Segment Open

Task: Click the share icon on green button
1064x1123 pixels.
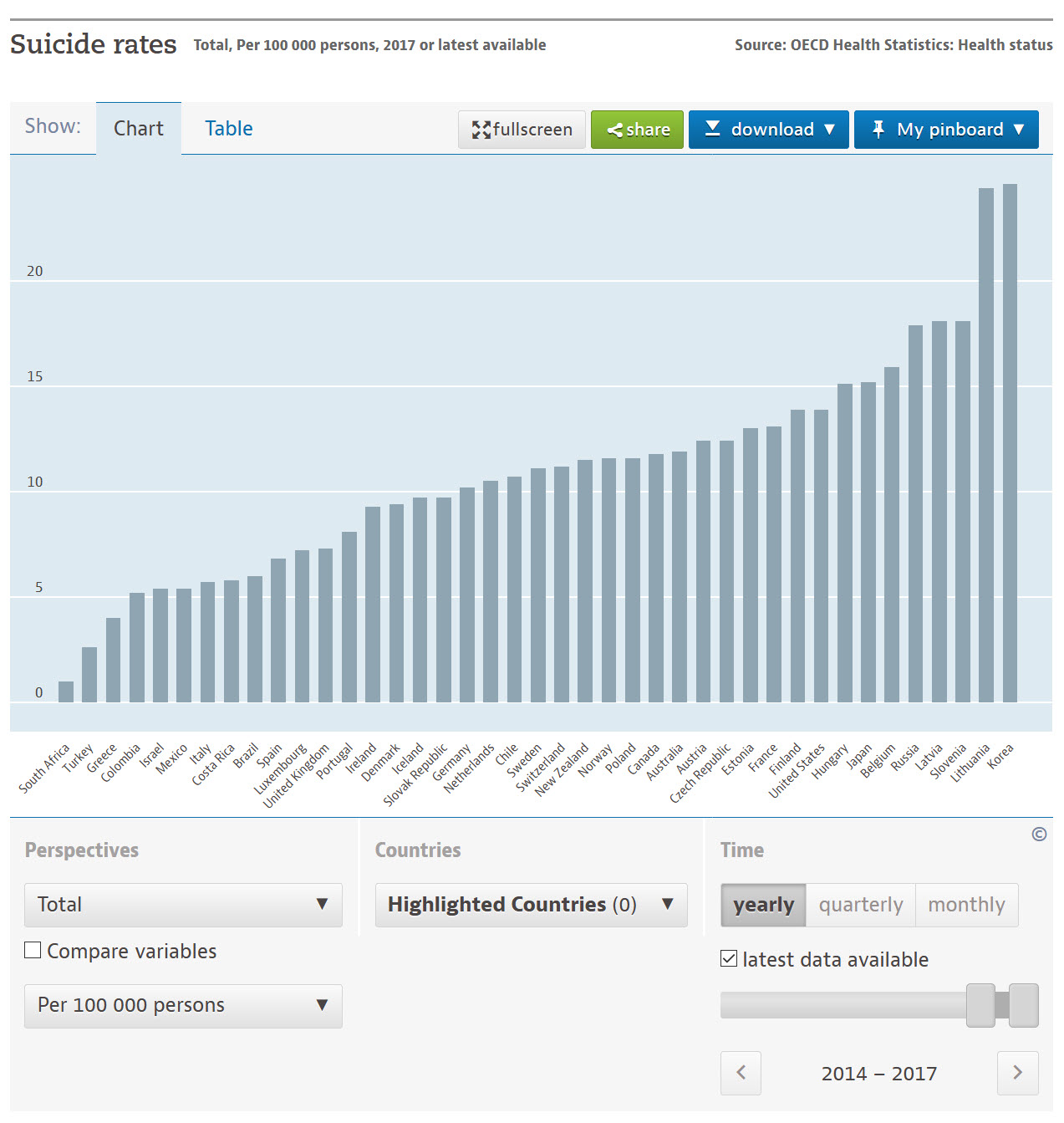Action: click(615, 130)
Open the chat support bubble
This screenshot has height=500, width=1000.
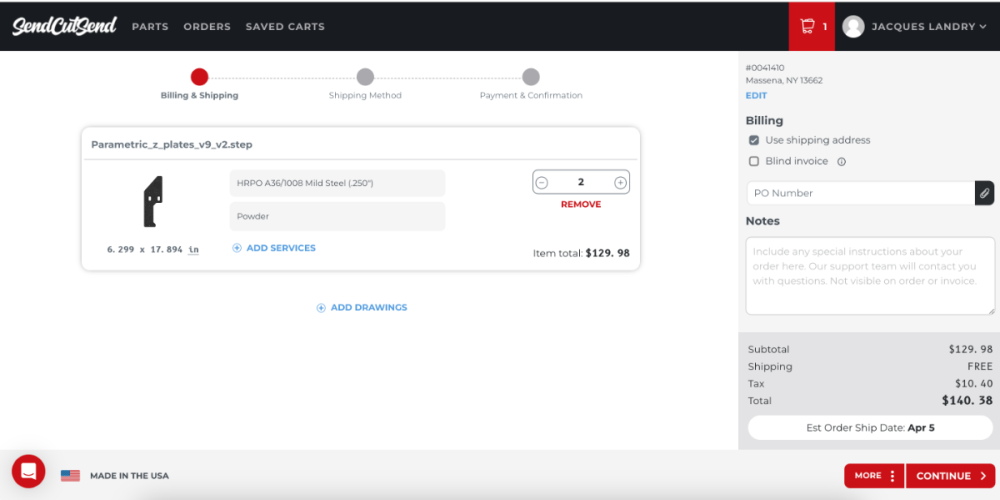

Segment Closed

About this task
Apart from the images, every line above is to be given again exactly.

Solution
Task: Click the share icon on green button
1064x1123 pixels.
Action: click(615, 130)
Open the chat support bubble
This screenshot has height=500, width=1000.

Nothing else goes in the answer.